It is perhaps superfluous to call the attention of Harvard men to what is by far the most interesting article in the New England Magazine for November, the account of "The Home and Haunts of Lowell" by Frank B. Sanborn. Mr. Sanborn was for many years an intimate friend of Emerson, Hawthorne, Thoreau and Lowell, and he possesses a knowledge of the men which those who simply read their books can never attain. Although within the last two months a number of articles about Lowell have appeared, none of them went safely into an account of Lowell's student and home life as does Mr. Sanborn's. He draws a vivid sketch of the intellectual and social life of Cambridge, when the class of 1838 graduated, - when President Kirkland, of whom Lowell in his "Fireside Travels" has left so charming a picture, had been dead for some years, and Dr. Holmes had just left Cambridge for Boston, - when Allston was living at "The Port," Judge Story on Brattle Street, the Fays in their large house where the "Harvard Annex" is now, Professor and Mrs. Farrar on Kirkland Street, and Longfellow, a slender, blonde young professor, was lodging in the Craigie House, which became his home afterwards. He pays a glowing tribute to Lowell's wife, and dilates at some length upon her influence on her husband. Harvard men will feel themselves thoroughly at home in reading the article for it is full of familiar pictures and drawings of the different places and people spoken of and the pen and ink and pencil drawings by William Goodrich Beal and Sears Gallagher do much to strengthen the warm sympathy created by the text.

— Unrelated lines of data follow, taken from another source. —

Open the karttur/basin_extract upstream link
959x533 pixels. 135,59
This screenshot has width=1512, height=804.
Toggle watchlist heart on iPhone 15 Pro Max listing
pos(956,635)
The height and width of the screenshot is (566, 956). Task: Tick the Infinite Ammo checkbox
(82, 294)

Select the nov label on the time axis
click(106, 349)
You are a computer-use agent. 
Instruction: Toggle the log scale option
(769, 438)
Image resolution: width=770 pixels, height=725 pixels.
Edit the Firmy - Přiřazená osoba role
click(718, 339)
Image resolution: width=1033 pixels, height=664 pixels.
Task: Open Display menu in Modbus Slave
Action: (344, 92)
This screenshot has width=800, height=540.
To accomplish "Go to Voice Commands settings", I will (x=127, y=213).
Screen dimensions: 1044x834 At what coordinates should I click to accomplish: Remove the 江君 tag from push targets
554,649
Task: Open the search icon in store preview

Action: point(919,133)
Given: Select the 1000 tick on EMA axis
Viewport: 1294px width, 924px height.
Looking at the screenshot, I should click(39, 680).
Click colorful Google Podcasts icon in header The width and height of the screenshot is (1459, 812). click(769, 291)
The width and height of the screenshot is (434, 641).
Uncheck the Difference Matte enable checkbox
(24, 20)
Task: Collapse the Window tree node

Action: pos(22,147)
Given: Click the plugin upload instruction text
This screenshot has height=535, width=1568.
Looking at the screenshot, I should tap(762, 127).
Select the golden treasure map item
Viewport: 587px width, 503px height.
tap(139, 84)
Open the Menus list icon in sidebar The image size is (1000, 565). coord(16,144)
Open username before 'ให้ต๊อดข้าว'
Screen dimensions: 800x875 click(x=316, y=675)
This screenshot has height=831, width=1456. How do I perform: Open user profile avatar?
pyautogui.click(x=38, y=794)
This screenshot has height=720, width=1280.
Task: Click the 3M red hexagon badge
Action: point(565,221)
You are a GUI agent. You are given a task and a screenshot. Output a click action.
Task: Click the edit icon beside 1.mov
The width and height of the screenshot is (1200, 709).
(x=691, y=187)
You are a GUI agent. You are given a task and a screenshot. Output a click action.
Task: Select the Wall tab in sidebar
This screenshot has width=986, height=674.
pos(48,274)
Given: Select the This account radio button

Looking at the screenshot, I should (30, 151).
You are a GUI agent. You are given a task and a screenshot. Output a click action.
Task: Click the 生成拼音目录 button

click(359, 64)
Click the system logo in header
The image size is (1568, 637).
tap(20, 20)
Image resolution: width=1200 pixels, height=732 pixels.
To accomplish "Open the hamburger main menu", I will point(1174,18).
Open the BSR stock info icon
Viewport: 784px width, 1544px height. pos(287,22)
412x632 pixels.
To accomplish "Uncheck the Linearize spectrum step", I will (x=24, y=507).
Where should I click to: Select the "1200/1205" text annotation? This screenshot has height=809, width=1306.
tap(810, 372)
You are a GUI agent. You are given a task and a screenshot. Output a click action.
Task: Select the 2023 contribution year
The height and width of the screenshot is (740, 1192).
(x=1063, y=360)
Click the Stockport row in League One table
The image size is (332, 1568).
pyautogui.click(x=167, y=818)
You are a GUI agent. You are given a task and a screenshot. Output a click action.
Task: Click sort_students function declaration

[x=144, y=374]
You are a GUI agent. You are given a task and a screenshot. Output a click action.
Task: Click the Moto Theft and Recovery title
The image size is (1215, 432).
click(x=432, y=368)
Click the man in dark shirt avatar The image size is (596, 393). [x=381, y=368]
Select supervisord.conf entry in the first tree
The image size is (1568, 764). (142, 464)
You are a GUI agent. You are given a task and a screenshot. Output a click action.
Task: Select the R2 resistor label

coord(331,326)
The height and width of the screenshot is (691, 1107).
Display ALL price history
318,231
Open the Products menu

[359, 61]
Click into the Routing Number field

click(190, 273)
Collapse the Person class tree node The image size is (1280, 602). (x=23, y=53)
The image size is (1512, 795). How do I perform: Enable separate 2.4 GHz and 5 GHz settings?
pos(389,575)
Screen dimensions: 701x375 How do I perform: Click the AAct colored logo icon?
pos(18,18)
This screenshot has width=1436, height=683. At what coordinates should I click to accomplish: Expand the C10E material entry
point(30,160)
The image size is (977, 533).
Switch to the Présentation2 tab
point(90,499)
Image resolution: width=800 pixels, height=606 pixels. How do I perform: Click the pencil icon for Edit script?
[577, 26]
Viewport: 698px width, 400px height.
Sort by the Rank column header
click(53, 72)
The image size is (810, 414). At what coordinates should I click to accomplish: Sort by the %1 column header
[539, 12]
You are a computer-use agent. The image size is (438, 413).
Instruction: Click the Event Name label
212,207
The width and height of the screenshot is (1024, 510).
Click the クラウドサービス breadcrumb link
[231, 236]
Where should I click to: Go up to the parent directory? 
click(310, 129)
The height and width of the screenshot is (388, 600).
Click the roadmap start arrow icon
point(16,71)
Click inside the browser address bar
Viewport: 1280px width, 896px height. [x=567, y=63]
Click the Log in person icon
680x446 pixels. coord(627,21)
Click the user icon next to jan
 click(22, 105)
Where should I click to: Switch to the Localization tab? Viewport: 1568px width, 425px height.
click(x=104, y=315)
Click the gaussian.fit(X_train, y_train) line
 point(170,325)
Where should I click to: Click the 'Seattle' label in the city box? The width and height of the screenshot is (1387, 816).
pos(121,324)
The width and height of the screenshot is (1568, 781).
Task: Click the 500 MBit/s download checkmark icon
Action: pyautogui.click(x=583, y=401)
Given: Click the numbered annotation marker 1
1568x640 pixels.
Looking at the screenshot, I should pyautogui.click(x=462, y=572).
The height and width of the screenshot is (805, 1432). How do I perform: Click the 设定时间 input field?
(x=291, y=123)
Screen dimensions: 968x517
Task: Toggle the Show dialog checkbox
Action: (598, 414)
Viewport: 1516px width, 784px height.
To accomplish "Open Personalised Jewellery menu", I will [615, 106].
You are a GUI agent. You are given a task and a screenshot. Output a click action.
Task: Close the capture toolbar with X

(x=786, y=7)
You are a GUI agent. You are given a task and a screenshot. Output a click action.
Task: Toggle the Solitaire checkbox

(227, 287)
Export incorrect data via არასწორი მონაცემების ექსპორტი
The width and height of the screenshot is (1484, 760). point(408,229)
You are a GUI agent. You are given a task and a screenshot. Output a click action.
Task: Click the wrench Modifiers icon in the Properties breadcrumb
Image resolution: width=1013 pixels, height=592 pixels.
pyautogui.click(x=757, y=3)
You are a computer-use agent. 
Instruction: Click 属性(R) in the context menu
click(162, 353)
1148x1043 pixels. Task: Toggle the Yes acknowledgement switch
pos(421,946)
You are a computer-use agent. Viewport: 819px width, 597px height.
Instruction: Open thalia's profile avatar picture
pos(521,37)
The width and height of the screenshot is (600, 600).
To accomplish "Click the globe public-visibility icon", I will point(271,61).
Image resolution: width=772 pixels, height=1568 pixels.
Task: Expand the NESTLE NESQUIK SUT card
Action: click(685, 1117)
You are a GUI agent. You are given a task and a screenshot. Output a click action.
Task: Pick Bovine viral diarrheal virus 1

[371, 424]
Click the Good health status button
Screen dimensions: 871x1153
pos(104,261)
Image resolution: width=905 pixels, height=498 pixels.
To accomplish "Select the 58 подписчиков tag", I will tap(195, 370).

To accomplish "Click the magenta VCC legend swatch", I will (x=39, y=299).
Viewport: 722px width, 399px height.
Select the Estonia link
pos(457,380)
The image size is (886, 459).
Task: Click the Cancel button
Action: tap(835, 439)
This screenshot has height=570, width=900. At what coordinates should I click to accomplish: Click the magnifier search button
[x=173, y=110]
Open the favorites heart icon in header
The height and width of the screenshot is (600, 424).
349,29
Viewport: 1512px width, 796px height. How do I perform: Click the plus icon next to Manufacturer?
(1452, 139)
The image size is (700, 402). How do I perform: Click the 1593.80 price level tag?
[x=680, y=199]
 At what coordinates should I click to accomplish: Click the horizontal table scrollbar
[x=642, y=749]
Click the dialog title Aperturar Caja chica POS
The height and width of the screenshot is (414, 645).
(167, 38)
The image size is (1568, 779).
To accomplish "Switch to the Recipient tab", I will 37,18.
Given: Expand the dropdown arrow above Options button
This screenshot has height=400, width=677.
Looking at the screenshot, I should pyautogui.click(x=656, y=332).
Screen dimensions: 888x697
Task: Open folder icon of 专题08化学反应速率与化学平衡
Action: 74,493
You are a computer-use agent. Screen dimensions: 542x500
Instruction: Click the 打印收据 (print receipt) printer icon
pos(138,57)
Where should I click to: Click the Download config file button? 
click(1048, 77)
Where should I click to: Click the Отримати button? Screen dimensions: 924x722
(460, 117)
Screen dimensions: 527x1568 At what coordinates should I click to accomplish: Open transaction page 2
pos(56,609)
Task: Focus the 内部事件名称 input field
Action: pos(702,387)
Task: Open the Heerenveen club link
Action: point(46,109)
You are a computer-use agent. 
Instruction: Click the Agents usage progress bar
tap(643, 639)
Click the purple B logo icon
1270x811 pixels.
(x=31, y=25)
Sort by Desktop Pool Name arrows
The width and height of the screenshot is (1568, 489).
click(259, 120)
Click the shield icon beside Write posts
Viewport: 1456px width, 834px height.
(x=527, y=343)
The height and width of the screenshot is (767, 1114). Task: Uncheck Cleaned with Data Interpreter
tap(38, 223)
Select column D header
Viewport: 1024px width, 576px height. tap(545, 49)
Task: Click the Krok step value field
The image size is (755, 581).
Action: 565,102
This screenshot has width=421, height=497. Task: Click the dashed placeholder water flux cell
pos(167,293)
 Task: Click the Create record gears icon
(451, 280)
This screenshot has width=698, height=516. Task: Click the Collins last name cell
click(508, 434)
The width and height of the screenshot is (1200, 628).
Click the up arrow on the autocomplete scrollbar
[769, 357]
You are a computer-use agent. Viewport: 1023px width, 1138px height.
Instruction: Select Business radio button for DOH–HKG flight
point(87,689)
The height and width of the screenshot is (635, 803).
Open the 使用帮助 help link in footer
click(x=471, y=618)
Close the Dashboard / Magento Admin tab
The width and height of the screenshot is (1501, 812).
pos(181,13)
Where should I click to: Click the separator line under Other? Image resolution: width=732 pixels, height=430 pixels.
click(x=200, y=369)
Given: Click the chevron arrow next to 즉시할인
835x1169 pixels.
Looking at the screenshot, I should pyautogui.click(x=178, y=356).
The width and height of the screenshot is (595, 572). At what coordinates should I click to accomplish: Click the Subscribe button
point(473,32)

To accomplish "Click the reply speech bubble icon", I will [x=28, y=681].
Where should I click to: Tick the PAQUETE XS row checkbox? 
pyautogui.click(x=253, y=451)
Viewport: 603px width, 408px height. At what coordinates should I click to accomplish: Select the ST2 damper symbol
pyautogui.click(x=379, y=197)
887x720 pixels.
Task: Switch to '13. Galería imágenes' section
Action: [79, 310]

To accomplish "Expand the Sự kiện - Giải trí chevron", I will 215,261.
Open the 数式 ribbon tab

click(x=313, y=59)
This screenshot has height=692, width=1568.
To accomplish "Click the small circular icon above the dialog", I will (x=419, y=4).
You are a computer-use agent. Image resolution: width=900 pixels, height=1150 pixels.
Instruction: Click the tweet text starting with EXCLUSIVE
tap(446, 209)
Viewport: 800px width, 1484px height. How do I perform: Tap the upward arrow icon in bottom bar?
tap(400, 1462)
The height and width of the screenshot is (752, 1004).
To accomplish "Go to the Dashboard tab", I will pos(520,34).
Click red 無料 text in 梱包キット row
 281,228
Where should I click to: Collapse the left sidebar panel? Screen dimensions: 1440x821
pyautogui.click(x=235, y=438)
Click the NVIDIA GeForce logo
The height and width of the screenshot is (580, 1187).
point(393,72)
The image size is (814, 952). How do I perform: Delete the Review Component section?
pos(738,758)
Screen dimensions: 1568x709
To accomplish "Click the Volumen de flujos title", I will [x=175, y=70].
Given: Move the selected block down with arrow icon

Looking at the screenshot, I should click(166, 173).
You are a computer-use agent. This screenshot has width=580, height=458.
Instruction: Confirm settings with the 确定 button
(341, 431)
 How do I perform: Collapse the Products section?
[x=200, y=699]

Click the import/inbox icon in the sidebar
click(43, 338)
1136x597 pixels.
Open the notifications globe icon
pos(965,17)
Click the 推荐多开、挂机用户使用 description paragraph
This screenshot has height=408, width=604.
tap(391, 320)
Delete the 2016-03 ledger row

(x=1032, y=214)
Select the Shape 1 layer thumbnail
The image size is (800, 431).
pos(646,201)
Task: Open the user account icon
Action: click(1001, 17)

Another interesting and finely illustrated article is "The Start from Delshaven" by Rev. Daniel Van Pelt. The pictures by J. H. Hatfield and others of the quaint old Dutch town are charming and one wonders how the Puritans could drag themselves away from such a spot.

Professor Albert Bushnell Hart contributes a thoughtful article on "Why the South was Defeated in the Civil War." The deductions which Professor Hart makes are the same which certain Southern historical students have arrived at, - namely that the South had less men, no supplies, and a depreciated currency.

The concluding article of the number is another addition to the constantly-accumulating Lowell magazine literature, - on "Lowell and the Birds." Its author is Leander S. Keyser, whose new bird book is attracting so much attention among bird lovers.